Pemerintah Indonesia memandang bahwa pengembangan dan pemanfaatan energi terbarukan memerlukan kolaborasi antara pemangku kepentingan, juga pengharmonisasian kebijakan dari hulu ke hilir terkait perencanaan dan pengembangan energi baru terbarukan.
“Kami berkomitmen untuk mendukung dan membangun kompetensi sumber daya manusia terkait sektor energi terbarukan terutama pembangkit listrik tenaga surya, pembangkit listrik tenaga air skala kecil, dan pengelolaan sampah,” ujar Laode.

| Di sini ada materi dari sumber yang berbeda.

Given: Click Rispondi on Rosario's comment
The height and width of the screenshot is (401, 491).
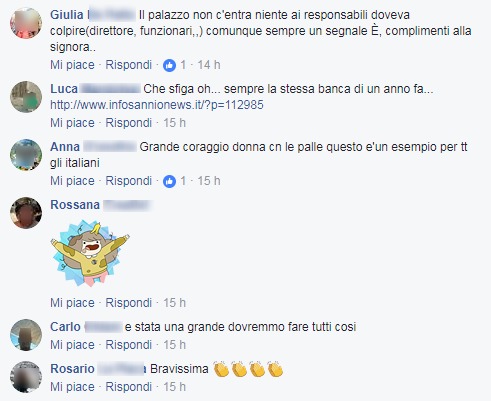Looking at the screenshot, I should click(x=129, y=387).
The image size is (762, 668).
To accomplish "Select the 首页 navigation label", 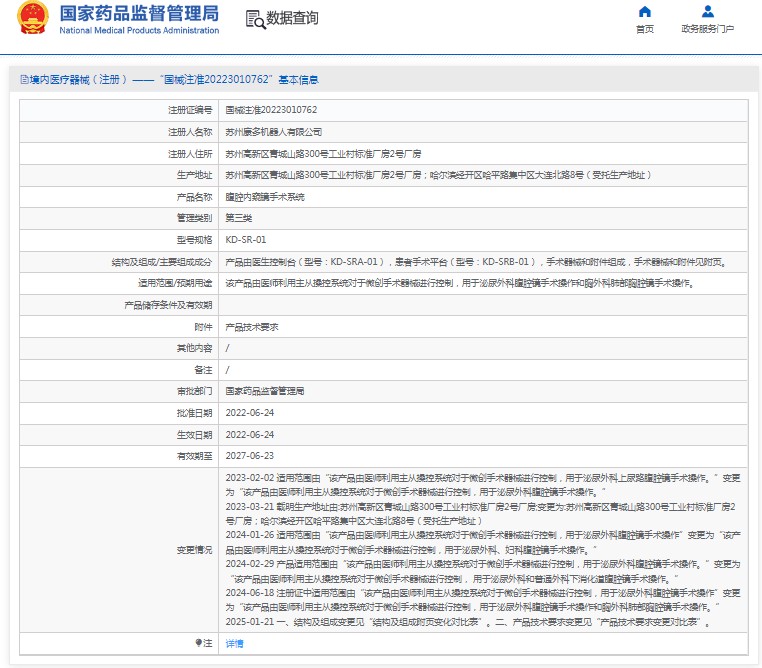I will pyautogui.click(x=644, y=29).
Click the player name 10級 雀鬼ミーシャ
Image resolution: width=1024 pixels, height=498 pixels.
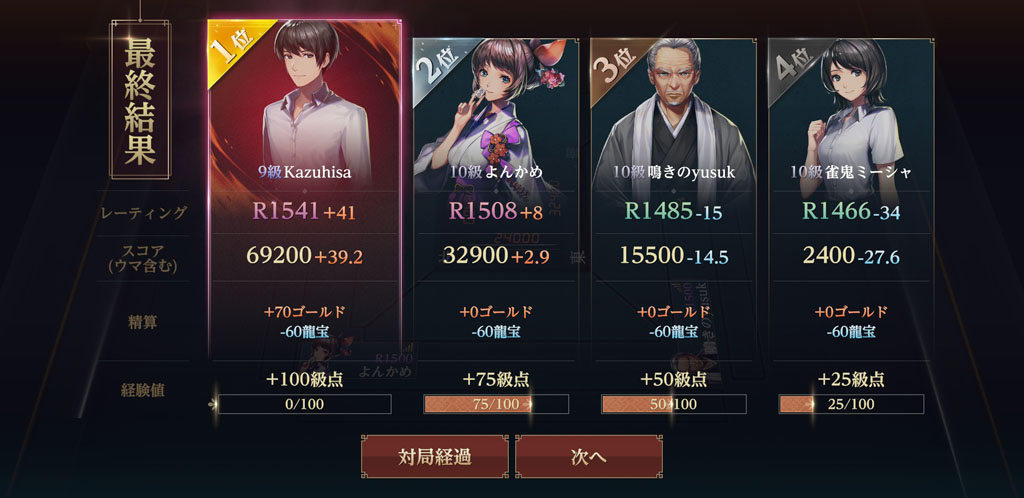click(851, 172)
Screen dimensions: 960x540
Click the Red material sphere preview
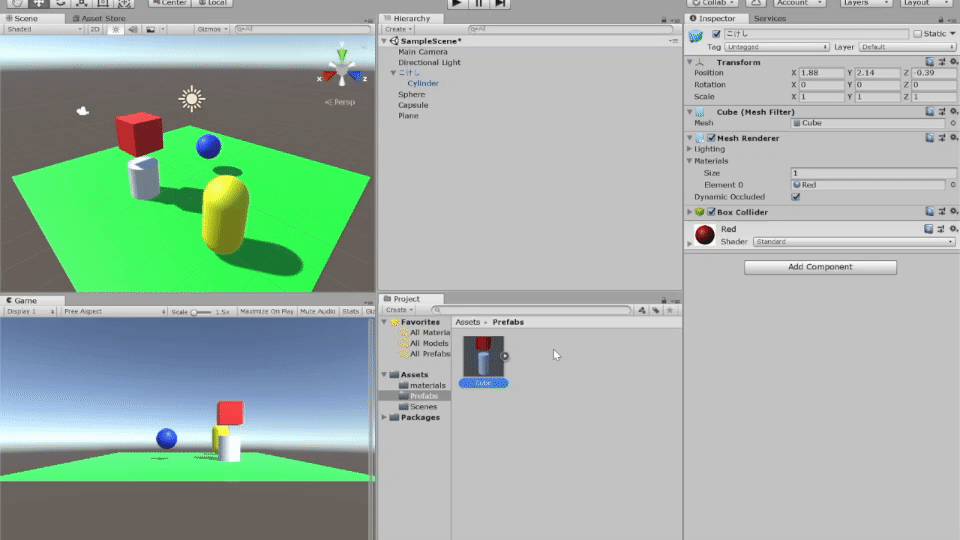click(x=705, y=235)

South-South Triangular Cooperation on Renewable Energy (SSTC RE) yang kini digelar merupakan forum kemitraan antar negara tentang energi terbarukan yang dilaksanakan secara berkelanjutan sejak 2021 hingga 2023.
Kegiatan bulan November ini merupakan kegiatan kedua yang telah berlangsung dan merupakan flagship program kerja sama negara-negara berkembang di Indonesia.
Kemitraan ini dilaksanakan dengan dukungan pendanaan dari Indonesian-German project on the Strengthening Capacities for Policy Planning for the Implementation of the 2030 Agenda in Indonesia and in the Global South (SDGs SSTC).